## Goal
Copy the data below word for word, keeping every line in its original order.
------------------------
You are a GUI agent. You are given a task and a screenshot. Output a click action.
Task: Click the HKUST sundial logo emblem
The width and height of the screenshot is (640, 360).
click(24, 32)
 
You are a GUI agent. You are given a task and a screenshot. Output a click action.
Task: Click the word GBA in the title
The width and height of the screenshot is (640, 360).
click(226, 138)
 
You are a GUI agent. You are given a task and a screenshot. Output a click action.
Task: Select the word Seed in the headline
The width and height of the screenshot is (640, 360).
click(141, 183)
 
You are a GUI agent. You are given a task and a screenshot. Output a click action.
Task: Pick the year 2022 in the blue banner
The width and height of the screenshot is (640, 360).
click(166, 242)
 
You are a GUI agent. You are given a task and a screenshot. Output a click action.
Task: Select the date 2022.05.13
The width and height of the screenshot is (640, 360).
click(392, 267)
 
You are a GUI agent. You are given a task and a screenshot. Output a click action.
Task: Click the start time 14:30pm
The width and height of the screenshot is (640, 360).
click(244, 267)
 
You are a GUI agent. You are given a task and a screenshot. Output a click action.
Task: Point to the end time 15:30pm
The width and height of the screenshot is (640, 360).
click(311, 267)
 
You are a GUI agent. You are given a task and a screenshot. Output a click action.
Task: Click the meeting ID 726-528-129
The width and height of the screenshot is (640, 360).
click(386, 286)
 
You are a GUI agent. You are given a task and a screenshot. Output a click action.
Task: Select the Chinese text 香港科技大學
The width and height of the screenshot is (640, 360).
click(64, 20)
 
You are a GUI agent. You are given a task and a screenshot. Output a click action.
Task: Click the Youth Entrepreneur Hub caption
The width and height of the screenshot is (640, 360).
------------------------
## Exercise solution
You are a GUI agent. You are given a task and a screenshot. Output a click action.
Task: Click the HKUST sundial logo emblem
The width and height of the screenshot is (640, 360).
click(24, 32)
 
You are a GUI agent. You are given a task and a screenshot. Output a click action.
Task: Click the word GBA in the title
The width and height of the screenshot is (640, 360).
click(226, 138)
 
You are a GUI agent. You are given a task and a screenshot. Output a click action.
Task: Select the word Seed in the headline
The width and height of the screenshot is (640, 360).
click(141, 183)
 
You are a GUI agent. You are given a task and a screenshot. Output a click action.
Task: Pick the year 2022 in the blue banner
The width and height of the screenshot is (640, 360).
click(166, 242)
 
You are a GUI agent. You are given a task and a screenshot. Output a click action.
Task: Select the date 2022.05.13
The width and height of the screenshot is (640, 360).
click(392, 267)
 
You are a GUI agent. You are given a task and a screenshot. Output a click action.
Task: Click the start time 14:30pm
The width and height of the screenshot is (640, 360).
click(244, 267)
 
You are a GUI agent. You are given a task and a screenshot. Output a click action.
Task: Point to the end time 15:30pm
The width and height of the screenshot is (640, 360).
click(311, 267)
 
You are a GUI agent. You are given a task and a screenshot. Output a click action.
Task: Click the meeting ID 726-528-129
The width and height of the screenshot is (640, 360).
click(386, 286)
 
You are a GUI agent. You are given a task and a screenshot. Output a click action.
Task: Select the Chinese text 香港科技大學
The width and height of the screenshot is (640, 360).
click(64, 20)
 
You are a GUI agent. You are given a task and a screenshot. Output a click action.
Task: Click the Youth Entrepreneur Hub caption
The width and height of the screenshot is (640, 360).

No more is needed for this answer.